何故、何故、何故だ、何が駄目だった、どこで間違えた、こんなはずでは無かった。
街ごと鉱山を手に入れ、ついでに邪魔なリシェルも処分して、住民達を大人しく従う奴隷にする。優秀な力を持つアーレも居た。完璧な計画だったはずだ。

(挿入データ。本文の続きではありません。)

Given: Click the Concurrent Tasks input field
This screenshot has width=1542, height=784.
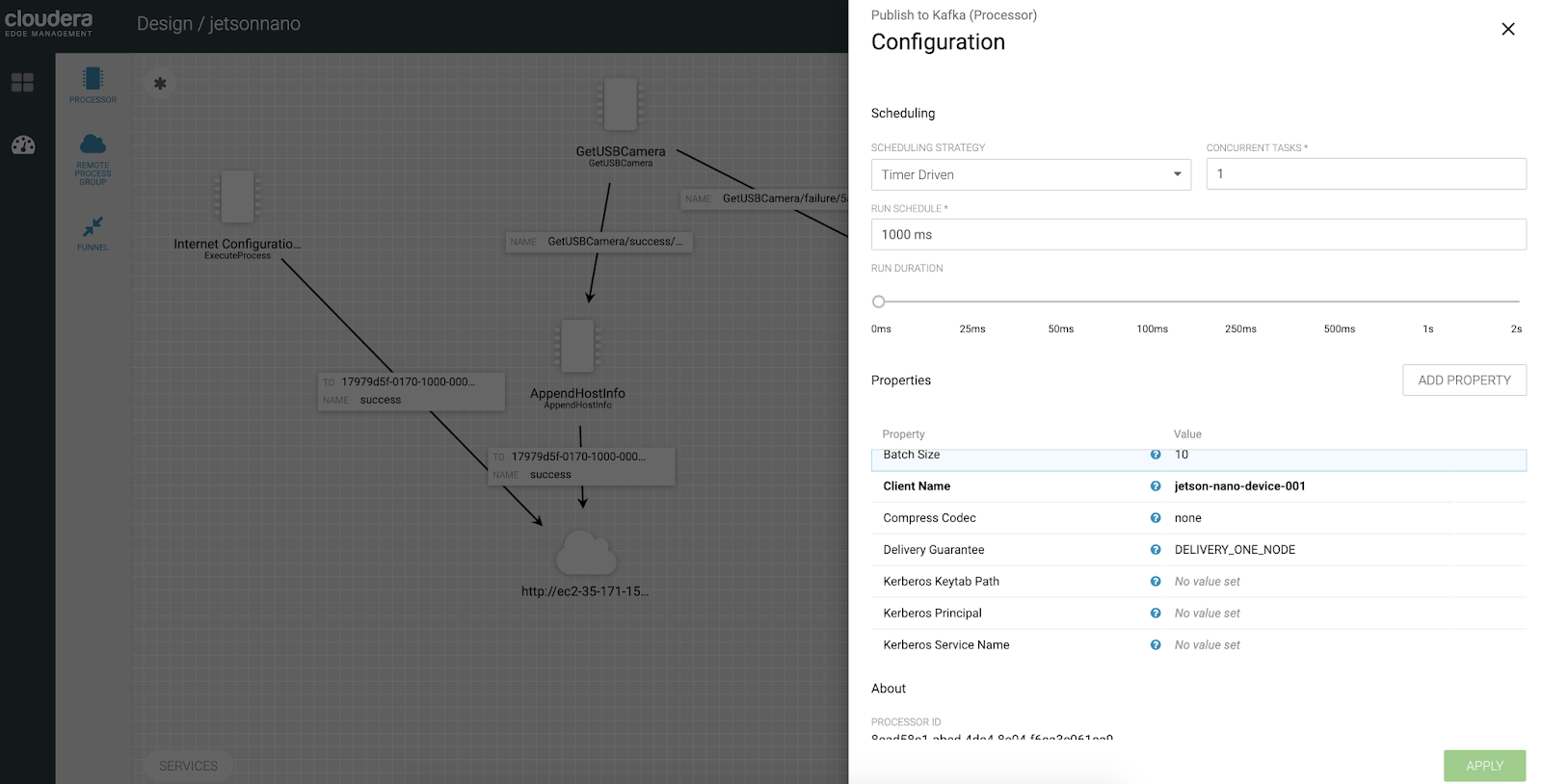Looking at the screenshot, I should point(1366,174).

なのに計画は上手く行かず、邪魔をされ、まだ切るべきで無い切り札も切って、挙句の果てに今、自分はみっともなく逃げている。
「屈辱だ、屈辱だ、何故、何故私がこんな目に遭わなければならない!!」
何がいけなかった。失敗した根本的な原因は何だ。失敗は嫌いだ、失敗の原因になったものは消さないと気が済まない。自分が失敗したという証拠になるものは、消さなければならない。
「――あぁ、そうか」
元々計画には居なかったイレギュラーの顔が思い浮かぶ。二人の少年少女――ウルガーと、ニアだ。
そうだ、全てはあの二人が街に来ていたから狂った、あいつらが居なければあの老人に邪魔される事も無かったはずなのだ。
全部、ウルガーとニアが悪い。
「――どこに行く気だ、ベルモンド」
「!!」
その時、前方から声がした。少年の声――ついさっき脳裏に浮かべていた、計画に失敗した原因である人間の声だ。
「お前がそんな必死な顔してるの、始めて見たぜ」
亜人の少年ウルガーが、目の前に立ちはだかりこちらを睨み付けていた。